Record Heat Drives People From Their Homes

July 31, 2009 Updated: October 1, 2015

West Coast residents are now enjoying swimming more than ever as a result of the heat wave. (Fany Qiu/The Epoch Times)
West Coast residents are now enjoying swimming more than ever as a result of the heat wave. (Fany Qiu/The Epoch Times)
Record temperatures in the Pacific Northwest are keeping citizens up at night and outside of their homes more. On Wednesday, temperatures measured as high as 103 degrees at the Seattle-Tacoma International Airport, the highest since the area started recording temperatures in 1891, said Jay Albrecht, lead forecaster at the National Weather Service in Seattle, during a phone interview.

“Sleeping conditions are pretty unbearable,” said local resident Linda Faye, who said that since the heat spell began on Sunday, she has been spending her evenings in packed theaters to avoid the heat in her home, which has no air conditioner.

An “abnormal” wind from desert and mountain areas east of Seattle is responsible for the heat wave, said Albrecht.
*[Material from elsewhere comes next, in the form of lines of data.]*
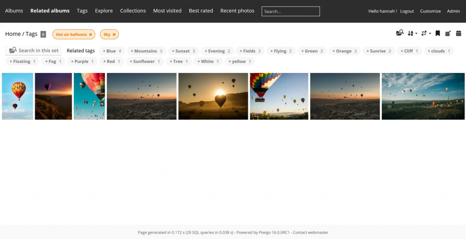This screenshot has width=466, height=239.
Task: Open the photo sizes dropdown
Action: pyautogui.click(x=425, y=33)
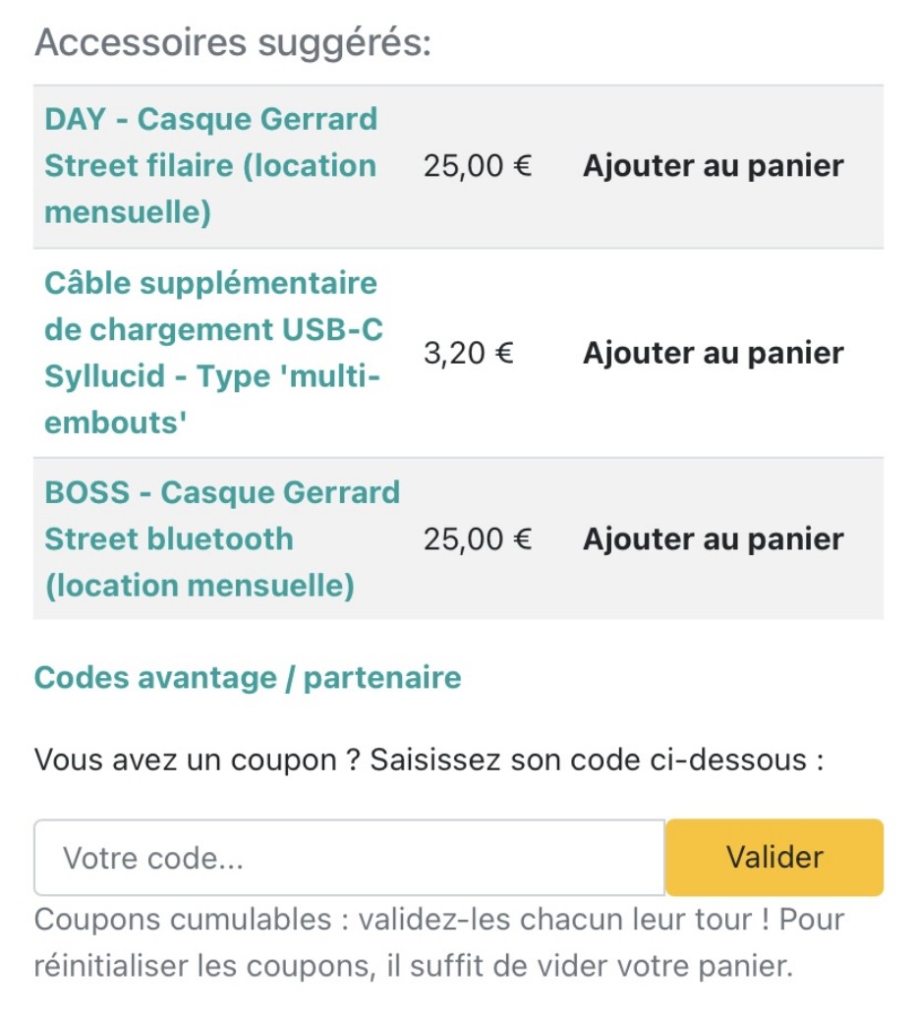This screenshot has width=917, height=1015.
Task: Open the BOSS Casque Gerrard Street bluetooth link
Action: 222,538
He explained that the air that comes down from the mountain gets compressed and warms up. For air that is 85 degrees at 3,000 feet, its temperature increases 5 to 5.5 degrees for every 1,000 feet the air descends, said the weather forecaster.

The Pacific Northwest is known for its relatively mild summers. Temperature during the summer months are usually in the mid to upper 70s, said Albrecht.

In Seattle and many other parts of the Northwest where few households have air conditioning, local community centers, libraries and pools are open later into the evenings, according to Cornell Amaya, public information officer for the Emergency Operations Center of Seattle.

“We have been monitoring 211 and 911 calls,” and have “not heard of anyone in the area that has had heat stroke or heat exhaustion,” said Keith Eisner, spokesperson for Thurston County Emergency Management in Olympia, Washington.

“Police are carrying cold water to give to people on the streets … advising them to get in the shade,” said Amaya.

Since only 30 percent of buses in Seattle are air conditioned, some drivers had to be substituted due to the unbearable heat, Amaya reported. Also, senior centers which had air conditioning problems Wednesday transported the elderly to cooler places.

Due to emergency centers’ quick transfer of information and citizens’ adherence to the warnings, there have been no “official incidents where people were overcome with heat,” said Amaya, who advised people to stay hydrated, stay in cool places, wear loose clothing and check up on neighbors and the elderly.

Air conditioners and fans have sold out in many stores in Seattle.

Since Monday evening, 700 to 800 cooling appliances were purchased at just one Home Depot in Seattle, according to an assistant store manager. The store will not be expecting anymore shipments, but more window air conditioners and fans may be transferred from other Home Depots in Washington state, to arrive a week or two later, the manager added.

“I sold 198 fans over the weekend—Saturday and Sunday,” said manager of a local Walgreens. There was a shipment of 31 fans on Tuesday, which “sold out in 20 minutes,” the manager reported.

Temperatures in the Pacific Northwest are expected to cool, according to forecaster Albrecht, who said he sees “some relief on the horizon.”

“Marine air” from the Pacific Ocean, which maintained its cool temperature in the lower 50s, will alleviate the humid, unusual heat beginning Thursday night, said Albrecht.